*THE TASK*: Copy the lines exactly as they appear, starting with the first line of the records and ending with the line that contains "This screenshot has height=643, width=1364.".

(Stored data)
-.-.-
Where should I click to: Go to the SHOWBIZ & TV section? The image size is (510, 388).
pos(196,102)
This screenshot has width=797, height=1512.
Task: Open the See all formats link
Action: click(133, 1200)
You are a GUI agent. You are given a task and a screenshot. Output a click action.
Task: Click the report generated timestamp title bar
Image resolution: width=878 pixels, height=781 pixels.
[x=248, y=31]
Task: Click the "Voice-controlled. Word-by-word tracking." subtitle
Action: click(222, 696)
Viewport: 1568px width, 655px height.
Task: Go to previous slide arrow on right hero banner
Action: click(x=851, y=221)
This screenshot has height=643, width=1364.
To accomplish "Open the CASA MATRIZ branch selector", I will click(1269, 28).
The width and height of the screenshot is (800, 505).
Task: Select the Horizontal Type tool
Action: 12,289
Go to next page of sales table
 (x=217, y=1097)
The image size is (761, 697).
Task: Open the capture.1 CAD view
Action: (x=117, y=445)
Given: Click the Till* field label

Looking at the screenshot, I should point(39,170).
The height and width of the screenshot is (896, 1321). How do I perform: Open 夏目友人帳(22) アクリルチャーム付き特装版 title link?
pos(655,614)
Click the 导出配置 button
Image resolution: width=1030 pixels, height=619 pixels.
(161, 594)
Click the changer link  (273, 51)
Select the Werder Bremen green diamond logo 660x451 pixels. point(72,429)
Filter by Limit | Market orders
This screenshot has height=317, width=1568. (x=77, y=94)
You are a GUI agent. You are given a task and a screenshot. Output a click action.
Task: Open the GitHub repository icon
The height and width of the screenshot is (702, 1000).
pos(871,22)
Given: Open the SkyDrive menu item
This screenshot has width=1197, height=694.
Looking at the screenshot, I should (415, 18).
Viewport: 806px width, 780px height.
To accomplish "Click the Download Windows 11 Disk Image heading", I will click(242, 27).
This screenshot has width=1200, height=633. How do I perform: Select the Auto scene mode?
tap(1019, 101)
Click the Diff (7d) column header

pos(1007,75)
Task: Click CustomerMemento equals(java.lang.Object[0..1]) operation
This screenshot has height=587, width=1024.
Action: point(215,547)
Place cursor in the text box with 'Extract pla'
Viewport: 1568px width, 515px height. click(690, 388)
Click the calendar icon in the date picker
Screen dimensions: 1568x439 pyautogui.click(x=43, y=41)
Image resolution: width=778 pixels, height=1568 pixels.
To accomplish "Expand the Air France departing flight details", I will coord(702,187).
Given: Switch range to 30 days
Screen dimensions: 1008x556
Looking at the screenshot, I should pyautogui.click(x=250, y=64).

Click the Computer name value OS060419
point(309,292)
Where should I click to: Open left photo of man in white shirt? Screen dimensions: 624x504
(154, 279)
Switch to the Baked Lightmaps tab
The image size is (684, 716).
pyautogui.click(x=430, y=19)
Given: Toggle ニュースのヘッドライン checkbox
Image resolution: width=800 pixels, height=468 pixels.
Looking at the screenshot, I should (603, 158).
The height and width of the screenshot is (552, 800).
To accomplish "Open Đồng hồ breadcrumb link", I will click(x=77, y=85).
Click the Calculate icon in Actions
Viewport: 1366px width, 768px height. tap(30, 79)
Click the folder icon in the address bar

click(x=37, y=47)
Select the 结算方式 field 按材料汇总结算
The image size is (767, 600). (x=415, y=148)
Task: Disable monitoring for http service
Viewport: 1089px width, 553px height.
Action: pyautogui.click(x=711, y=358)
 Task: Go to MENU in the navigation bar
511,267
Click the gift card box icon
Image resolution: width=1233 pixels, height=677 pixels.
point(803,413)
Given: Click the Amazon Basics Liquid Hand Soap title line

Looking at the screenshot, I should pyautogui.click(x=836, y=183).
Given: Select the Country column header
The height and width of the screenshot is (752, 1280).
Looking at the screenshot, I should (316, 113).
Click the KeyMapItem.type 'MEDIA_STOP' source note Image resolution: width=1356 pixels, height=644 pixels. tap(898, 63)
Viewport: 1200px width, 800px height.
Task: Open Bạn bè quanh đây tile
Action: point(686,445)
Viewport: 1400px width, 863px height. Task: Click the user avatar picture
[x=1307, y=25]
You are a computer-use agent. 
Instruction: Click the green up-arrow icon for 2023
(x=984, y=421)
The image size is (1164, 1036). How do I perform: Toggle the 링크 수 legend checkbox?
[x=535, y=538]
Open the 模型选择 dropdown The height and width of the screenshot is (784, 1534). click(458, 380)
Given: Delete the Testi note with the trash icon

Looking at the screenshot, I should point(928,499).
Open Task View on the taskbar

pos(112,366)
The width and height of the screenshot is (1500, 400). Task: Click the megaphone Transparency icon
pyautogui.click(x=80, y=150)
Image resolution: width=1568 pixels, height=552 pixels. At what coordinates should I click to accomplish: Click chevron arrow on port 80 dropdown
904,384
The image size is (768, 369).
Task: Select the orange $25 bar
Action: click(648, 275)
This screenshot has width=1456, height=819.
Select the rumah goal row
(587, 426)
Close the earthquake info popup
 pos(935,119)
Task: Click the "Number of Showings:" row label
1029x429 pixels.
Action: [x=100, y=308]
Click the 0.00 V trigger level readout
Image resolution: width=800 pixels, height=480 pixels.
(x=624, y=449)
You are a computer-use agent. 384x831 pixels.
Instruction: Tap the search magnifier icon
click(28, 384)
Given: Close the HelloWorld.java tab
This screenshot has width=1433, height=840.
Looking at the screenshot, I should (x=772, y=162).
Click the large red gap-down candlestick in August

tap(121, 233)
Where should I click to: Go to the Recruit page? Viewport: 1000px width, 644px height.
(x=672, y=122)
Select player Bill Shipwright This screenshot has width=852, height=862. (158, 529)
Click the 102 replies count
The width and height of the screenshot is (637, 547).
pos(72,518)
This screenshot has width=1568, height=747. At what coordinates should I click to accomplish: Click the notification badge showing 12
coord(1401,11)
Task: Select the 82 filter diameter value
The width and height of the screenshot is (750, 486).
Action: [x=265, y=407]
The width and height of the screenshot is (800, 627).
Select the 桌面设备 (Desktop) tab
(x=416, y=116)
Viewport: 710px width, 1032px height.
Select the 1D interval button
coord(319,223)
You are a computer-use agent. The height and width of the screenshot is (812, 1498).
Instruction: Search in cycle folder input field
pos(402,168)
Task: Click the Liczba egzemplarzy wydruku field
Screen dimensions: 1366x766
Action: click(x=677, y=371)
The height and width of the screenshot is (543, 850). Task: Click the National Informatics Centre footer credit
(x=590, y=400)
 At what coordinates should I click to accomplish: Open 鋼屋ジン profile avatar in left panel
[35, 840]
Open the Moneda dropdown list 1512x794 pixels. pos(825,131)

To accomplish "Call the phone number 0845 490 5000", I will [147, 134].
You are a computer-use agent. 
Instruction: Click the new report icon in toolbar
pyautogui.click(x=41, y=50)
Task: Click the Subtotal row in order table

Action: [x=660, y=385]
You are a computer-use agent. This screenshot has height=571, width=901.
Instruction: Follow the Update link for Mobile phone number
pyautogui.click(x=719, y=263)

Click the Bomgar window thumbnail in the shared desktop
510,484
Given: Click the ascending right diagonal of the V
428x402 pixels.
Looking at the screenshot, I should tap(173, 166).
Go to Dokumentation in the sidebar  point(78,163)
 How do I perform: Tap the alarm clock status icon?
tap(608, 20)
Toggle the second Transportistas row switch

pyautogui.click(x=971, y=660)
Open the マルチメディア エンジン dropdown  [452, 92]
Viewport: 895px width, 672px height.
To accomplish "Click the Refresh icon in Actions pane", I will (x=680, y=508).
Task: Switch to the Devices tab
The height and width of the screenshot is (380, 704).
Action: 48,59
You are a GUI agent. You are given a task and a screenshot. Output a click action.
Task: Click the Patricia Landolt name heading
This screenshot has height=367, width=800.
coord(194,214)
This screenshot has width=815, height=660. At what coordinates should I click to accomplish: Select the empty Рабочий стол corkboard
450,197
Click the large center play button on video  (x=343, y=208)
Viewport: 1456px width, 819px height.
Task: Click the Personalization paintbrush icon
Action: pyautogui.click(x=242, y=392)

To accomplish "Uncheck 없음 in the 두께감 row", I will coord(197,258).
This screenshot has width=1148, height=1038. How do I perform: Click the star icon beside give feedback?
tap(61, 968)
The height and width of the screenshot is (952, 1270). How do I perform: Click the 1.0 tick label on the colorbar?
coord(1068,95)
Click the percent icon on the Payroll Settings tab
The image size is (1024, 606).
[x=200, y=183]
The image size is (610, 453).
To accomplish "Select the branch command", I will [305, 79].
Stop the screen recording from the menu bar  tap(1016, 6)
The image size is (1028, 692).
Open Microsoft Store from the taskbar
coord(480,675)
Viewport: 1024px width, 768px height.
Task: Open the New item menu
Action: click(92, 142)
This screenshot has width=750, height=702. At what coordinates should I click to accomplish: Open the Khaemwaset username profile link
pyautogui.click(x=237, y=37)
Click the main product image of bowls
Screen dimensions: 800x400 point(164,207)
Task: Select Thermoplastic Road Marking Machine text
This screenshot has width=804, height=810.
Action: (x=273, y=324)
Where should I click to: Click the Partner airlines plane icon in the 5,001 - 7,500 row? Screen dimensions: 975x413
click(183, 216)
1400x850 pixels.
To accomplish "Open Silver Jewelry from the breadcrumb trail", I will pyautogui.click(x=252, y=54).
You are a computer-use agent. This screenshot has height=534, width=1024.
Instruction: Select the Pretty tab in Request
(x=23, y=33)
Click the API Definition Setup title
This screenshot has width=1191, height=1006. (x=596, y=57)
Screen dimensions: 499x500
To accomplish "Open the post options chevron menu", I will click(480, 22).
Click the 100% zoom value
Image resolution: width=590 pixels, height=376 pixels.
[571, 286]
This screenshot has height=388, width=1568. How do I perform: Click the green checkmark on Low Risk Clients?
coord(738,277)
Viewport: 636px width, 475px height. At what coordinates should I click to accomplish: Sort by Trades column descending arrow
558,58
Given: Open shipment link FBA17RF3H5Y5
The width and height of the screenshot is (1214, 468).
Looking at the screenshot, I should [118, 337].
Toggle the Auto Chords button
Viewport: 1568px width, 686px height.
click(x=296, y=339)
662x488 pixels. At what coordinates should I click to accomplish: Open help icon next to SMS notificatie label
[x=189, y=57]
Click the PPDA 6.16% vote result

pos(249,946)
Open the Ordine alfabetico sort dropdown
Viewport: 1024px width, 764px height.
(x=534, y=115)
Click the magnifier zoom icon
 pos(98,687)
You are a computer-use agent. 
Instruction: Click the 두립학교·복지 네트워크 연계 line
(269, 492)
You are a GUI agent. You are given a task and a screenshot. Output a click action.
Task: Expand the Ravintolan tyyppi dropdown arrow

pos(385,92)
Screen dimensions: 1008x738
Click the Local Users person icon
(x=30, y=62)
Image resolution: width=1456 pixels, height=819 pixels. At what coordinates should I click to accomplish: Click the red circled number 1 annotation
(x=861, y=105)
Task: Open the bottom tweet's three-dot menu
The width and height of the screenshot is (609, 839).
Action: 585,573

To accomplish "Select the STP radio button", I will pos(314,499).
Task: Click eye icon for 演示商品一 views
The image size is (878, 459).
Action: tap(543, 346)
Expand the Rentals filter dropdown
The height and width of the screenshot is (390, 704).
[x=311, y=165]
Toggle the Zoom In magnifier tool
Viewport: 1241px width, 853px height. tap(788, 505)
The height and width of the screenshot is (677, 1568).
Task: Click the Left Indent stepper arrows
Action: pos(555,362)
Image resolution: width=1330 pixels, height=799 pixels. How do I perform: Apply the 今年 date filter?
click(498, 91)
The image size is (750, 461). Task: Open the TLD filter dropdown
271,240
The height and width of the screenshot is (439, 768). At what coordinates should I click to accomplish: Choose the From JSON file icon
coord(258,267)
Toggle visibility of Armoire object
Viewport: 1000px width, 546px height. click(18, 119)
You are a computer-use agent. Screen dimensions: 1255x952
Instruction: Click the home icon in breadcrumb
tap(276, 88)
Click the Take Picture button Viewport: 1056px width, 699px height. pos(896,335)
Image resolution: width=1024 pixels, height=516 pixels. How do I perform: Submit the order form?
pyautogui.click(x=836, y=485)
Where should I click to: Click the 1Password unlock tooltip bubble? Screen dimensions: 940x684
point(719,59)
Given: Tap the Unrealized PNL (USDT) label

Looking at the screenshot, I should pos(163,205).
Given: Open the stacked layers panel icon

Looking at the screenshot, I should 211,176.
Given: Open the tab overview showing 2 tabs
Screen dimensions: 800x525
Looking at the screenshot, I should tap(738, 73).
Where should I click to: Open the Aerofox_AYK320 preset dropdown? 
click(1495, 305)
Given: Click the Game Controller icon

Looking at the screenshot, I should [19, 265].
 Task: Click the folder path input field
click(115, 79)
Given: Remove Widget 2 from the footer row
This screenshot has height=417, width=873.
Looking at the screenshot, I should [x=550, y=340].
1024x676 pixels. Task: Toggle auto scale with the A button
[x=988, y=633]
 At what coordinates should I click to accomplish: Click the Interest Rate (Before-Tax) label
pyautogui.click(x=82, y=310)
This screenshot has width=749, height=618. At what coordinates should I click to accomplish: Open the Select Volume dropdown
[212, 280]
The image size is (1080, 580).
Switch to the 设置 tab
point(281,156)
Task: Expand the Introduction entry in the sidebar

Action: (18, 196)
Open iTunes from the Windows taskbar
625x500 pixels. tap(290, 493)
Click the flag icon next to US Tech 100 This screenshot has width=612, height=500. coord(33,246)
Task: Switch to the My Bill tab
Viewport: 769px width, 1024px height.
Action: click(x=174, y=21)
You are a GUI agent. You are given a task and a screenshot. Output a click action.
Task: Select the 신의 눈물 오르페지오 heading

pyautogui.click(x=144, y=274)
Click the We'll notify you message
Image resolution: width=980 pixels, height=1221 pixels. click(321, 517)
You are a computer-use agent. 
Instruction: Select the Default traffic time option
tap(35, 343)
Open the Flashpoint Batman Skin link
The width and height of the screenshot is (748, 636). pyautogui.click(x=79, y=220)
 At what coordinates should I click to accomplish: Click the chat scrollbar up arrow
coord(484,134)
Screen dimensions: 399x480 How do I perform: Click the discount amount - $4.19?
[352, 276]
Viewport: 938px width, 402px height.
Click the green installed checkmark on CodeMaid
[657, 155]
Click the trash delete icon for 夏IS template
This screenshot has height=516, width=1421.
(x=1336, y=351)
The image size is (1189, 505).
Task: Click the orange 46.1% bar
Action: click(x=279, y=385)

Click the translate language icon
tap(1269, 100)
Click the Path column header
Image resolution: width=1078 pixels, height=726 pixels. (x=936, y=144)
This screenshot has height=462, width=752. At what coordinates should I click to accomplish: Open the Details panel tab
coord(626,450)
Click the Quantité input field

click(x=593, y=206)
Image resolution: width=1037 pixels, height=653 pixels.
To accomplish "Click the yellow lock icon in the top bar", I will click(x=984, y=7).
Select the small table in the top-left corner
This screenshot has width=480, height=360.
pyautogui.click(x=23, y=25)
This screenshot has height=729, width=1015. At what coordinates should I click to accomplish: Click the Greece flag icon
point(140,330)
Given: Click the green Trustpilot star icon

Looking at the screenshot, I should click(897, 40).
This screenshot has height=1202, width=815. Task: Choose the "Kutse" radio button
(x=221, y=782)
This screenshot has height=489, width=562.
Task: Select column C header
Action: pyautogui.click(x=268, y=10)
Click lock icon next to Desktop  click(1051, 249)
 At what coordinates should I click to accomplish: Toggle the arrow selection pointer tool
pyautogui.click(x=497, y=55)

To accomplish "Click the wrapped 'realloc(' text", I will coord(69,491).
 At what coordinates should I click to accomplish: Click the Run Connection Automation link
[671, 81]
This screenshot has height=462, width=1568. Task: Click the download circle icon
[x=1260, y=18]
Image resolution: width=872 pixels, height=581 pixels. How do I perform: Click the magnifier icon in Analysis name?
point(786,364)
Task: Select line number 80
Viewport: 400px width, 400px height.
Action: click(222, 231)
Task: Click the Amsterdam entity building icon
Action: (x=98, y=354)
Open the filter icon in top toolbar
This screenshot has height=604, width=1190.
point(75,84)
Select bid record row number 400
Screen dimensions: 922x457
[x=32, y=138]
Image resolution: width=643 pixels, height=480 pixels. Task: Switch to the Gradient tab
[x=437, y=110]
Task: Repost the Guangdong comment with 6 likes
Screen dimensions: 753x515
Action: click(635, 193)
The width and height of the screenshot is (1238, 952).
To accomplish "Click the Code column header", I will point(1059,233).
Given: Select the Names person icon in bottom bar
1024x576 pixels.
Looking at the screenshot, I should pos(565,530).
-.-.-
*RESULT FOR THIS TASK*:
Where should I click to: Go to the SHOWBIZ & TV section? The image size is (510, 388).
pos(196,102)
This screenshot has width=797, height=1512.
Task: Open the See all formats link
Action: click(133, 1200)
You are a GUI agent. You are given a task and a screenshot. Output a click action.
Task: Click the report generated timestamp title bar
Image resolution: width=878 pixels, height=781 pixels.
[x=248, y=31]
Task: Click the "Voice-controlled. Word-by-word tracking." subtitle
Action: click(222, 696)
Viewport: 1568px width, 655px height.
Task: Go to previous slide arrow on right hero banner
Action: click(x=851, y=221)
This screenshot has height=643, width=1364.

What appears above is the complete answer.